À l'origine, le territoire de la Saskatchewan, comme les autres territoires du Canada, était peuplé de communautés autochtones comme les Assiniboines, les Cris et les Tchipewyans, mais il fut colonisé par les Français, notamment par la construction du Fort de La Corne par l'officier Louis de La Corne en 1752. Déjà, à cette époque, les colons pratiquaient la culture du blé en Saskatchewan. Par la suite, des coureurs des bois ont parcouru le territoire à la recherche de fourrures et se sont mariés avec des Amérindiennes, donnant naissance à un peuple métis. Par contre, ce n'est qu'avec l’arrivée du chemin de fer, à la fin du dix-neuvième siècle que l’immigration a vraiment pris de l’ampleur dans cette région et que les premières familles ont pu s'installer. La Saskatchewan ne devint une province du Canada qu'en 1905.

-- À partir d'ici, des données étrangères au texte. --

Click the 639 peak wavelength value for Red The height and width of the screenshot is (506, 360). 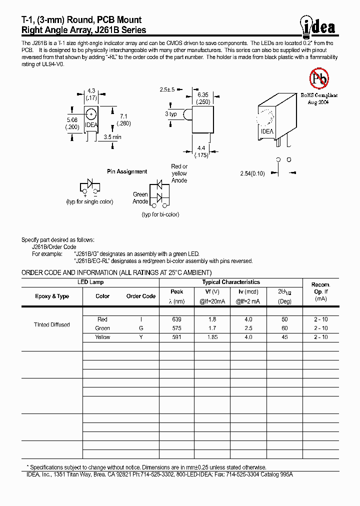(x=176, y=319)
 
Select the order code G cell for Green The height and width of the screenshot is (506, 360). (x=141, y=328)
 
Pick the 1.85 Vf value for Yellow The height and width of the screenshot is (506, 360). (x=212, y=337)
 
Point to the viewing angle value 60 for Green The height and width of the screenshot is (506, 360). (x=284, y=328)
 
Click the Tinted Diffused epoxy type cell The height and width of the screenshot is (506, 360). (x=52, y=324)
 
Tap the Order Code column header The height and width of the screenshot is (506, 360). (x=141, y=296)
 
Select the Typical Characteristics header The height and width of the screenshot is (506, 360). (x=230, y=282)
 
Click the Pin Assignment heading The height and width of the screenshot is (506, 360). (x=127, y=172)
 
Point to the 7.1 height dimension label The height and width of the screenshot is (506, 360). (x=123, y=116)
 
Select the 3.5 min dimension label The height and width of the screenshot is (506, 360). (x=112, y=136)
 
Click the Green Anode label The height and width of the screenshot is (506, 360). (x=140, y=198)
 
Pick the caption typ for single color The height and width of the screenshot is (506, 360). (x=90, y=202)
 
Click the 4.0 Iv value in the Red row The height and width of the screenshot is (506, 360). (x=248, y=319)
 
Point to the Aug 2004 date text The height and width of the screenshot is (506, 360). (x=318, y=102)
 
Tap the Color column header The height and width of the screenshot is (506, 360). (x=102, y=296)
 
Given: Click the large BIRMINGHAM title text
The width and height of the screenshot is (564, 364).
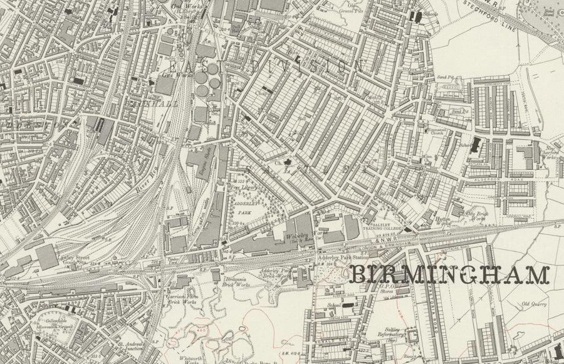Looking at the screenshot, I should (449, 274).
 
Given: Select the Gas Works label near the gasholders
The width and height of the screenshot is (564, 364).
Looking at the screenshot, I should (167, 75).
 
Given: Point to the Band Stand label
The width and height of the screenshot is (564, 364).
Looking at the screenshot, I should (550, 13).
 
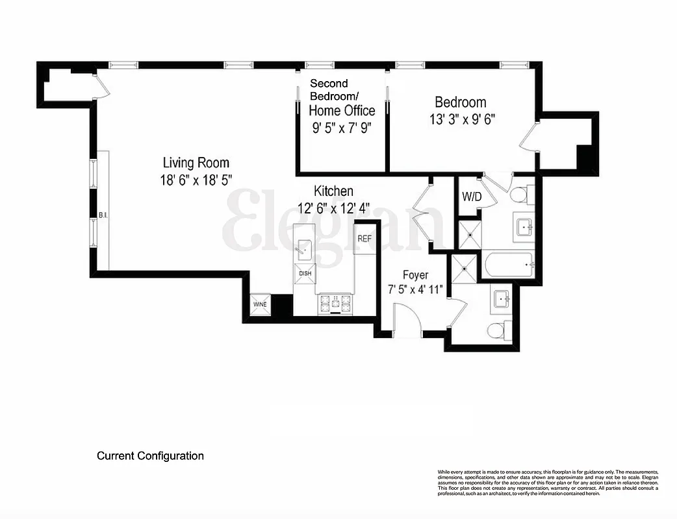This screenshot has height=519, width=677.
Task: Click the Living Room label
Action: [x=196, y=163]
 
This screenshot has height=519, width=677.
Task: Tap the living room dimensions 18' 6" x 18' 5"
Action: [x=196, y=180]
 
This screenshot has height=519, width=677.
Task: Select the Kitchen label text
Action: [x=333, y=191]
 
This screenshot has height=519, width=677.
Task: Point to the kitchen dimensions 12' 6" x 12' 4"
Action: [x=333, y=208]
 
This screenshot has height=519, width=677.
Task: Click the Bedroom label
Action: [x=460, y=102]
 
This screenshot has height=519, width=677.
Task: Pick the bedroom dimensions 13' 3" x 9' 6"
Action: [x=463, y=119]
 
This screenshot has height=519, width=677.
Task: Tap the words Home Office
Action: [x=342, y=110]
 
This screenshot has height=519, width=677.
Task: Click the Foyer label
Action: [x=415, y=275]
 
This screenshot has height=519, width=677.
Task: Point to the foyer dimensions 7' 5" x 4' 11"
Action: [x=415, y=289]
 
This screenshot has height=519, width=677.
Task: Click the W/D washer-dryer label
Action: [x=471, y=196]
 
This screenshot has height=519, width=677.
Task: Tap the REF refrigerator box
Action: [x=364, y=239]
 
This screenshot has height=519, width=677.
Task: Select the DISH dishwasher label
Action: [x=305, y=273]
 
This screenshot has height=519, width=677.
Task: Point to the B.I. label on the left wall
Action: [x=103, y=215]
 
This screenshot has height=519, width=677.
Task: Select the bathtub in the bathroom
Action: [x=509, y=264]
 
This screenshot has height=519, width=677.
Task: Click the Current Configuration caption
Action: [x=150, y=456]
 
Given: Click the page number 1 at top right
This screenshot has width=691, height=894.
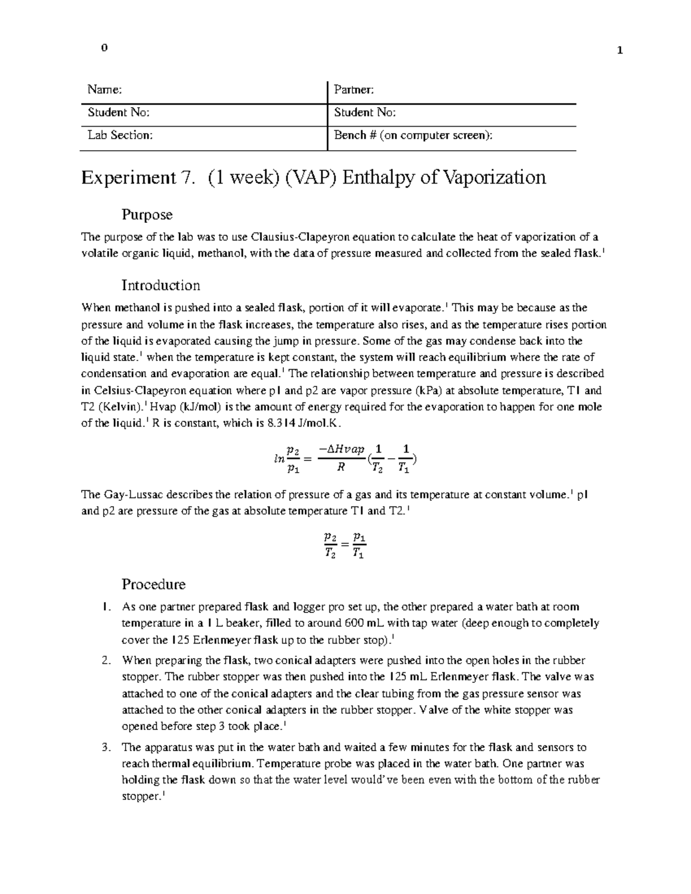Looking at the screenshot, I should [620, 50].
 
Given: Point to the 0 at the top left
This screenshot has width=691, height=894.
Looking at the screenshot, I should [104, 48].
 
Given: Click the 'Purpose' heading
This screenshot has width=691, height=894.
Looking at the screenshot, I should [147, 215].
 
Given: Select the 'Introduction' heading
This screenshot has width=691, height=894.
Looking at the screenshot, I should [161, 286].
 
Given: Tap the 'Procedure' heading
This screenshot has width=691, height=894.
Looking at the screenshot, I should [153, 584].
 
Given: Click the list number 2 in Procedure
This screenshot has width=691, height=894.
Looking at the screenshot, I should [105, 661].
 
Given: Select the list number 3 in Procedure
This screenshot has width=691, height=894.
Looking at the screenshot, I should [105, 748].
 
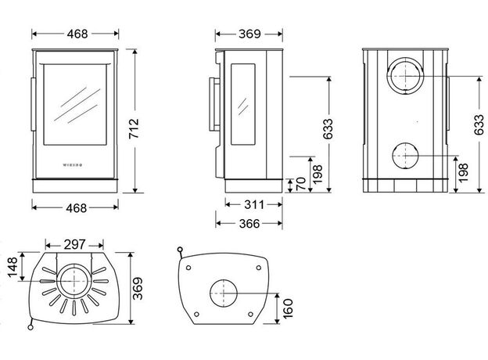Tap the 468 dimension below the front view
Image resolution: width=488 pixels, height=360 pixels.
75,207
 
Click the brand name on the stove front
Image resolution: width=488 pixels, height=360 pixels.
75,166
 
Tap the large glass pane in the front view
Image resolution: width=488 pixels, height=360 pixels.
75,105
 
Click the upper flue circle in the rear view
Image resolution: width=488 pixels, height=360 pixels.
404,75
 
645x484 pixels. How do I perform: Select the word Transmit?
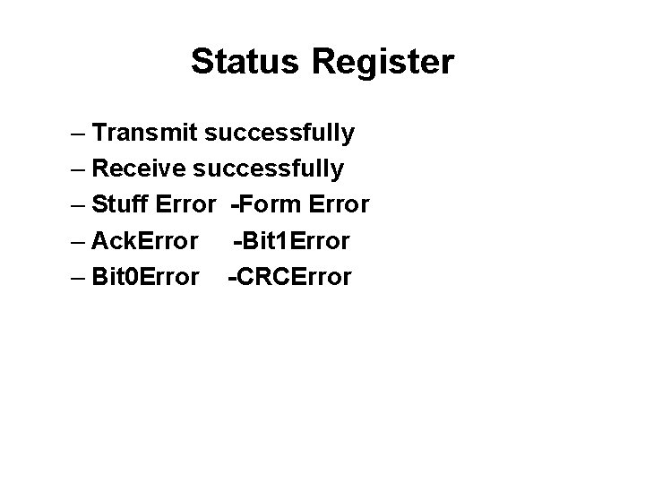tap(145, 134)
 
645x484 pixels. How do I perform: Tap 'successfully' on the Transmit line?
tap(280, 134)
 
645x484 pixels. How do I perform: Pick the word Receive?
tap(140, 169)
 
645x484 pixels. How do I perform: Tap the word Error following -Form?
tap(338, 204)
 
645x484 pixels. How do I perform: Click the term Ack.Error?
tap(145, 240)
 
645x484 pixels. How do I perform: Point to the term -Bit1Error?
tap(292, 240)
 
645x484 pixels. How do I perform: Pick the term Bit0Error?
tap(145, 276)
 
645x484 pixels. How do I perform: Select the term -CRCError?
tap(290, 276)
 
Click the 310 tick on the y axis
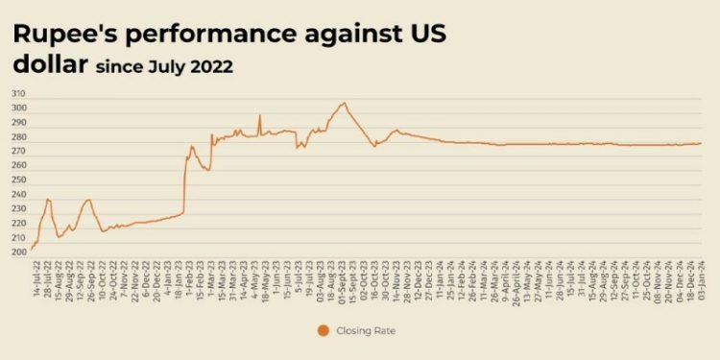19,94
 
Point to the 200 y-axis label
19,252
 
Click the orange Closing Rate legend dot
323,331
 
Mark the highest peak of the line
344,103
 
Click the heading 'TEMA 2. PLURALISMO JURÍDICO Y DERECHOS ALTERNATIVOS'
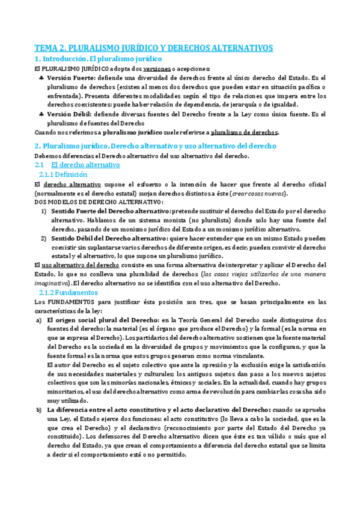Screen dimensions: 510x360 [153, 48]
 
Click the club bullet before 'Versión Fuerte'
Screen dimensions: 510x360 [40, 79]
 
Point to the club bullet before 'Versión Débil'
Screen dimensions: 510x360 [40, 114]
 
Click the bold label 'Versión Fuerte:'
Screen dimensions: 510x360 [70, 79]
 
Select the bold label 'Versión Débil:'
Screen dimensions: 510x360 [69, 114]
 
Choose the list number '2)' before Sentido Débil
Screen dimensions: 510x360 [43, 238]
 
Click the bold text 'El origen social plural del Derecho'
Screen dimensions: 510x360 [103, 321]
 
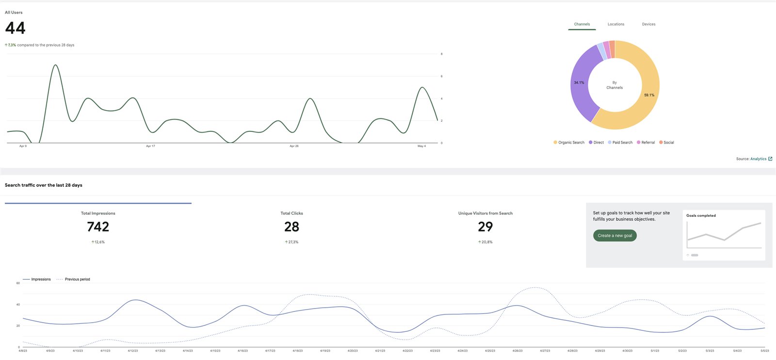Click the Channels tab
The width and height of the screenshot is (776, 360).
(x=582, y=24)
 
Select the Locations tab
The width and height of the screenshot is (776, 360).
(x=616, y=24)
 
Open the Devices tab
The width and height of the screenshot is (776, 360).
(x=648, y=24)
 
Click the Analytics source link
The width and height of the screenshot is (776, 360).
(x=759, y=159)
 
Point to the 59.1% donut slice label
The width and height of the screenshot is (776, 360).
(x=649, y=95)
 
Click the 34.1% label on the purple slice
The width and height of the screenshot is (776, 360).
(x=579, y=83)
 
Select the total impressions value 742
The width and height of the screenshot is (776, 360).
(x=98, y=227)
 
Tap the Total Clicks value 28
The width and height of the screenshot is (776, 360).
(x=291, y=227)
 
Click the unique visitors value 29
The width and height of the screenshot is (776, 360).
(x=485, y=227)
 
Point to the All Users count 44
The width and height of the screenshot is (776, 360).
(x=16, y=28)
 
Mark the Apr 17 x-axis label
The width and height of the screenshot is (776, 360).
(x=150, y=146)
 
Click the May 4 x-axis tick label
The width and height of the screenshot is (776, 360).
(x=421, y=146)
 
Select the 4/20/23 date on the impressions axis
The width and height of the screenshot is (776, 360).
(x=353, y=351)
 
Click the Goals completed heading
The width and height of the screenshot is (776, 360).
(x=701, y=215)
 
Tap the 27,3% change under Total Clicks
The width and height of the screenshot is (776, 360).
(x=293, y=242)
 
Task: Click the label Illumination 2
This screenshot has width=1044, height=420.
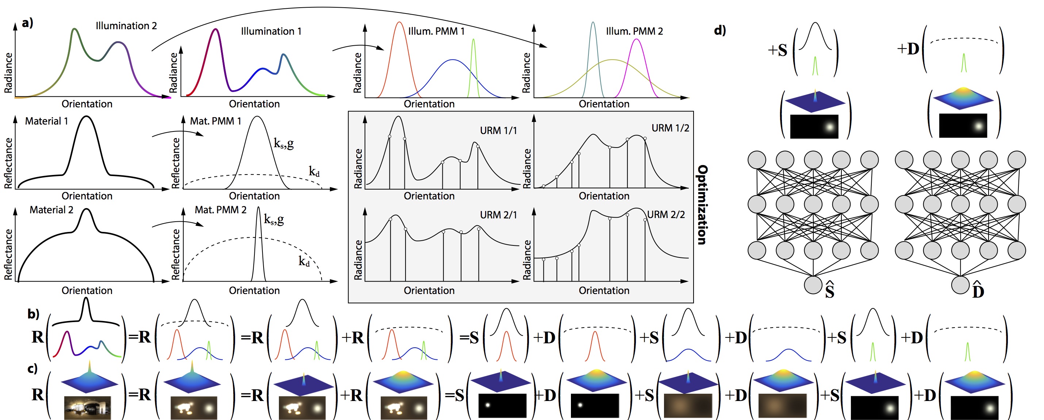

La communauté francophone continuera d'exister jusqu'à aujourd'hui. Les Fransaskois possèdent même leur drapeau. Le drapeau arbore trois couleurs. Le fond jaune symbolise les champs de blé de la Saskatchewan; la croix verte représente la forêt boréale située au nord de la province et rappelle le rôle de l'Église catholique dans le peuplement des peuples francophones à l'époque de la Nouvelle-France. Le rouge de la fleur de lys, quant à lui, symbolise le fait français en Saskatchewan. La fleur de lys reprend la forme que Louis Riel avait utilisée sur le drapeau lors des résistances métisses.
C'est une chose que j'appris lors de mon voyage : si la mémoire de Louis Riel n'est pas célébrée au Québec, elle est considérée comme importante par les Fransaskois. Héros ou traître selon votre allégeance politique, Louis Riel a mené la résistance des Métis francophones jusqu'en 1885, année où il fut pendu à Regina. À ce sujet, à mon arrivée à Regina, j'ai pu assister à une commémoration de la mémoire de Riel. Ce dernier symbolise les affrontements entre les Métis, qui comprennent les Amérindiens et les Canadiens français, et les Canadiens anglais de l'époque. Par exemple, lors de l'exécution de Riel, le gouvernement de John Macdonald fut inondé de lettres de Québécois voyant en Riel l'exemple de la minorité francophone opprimée par les anglophones protestants. Tout cela pour dire que, à la fin du 19e siècle, le français est de plus en plus marginalisé dans la Saskatchewan.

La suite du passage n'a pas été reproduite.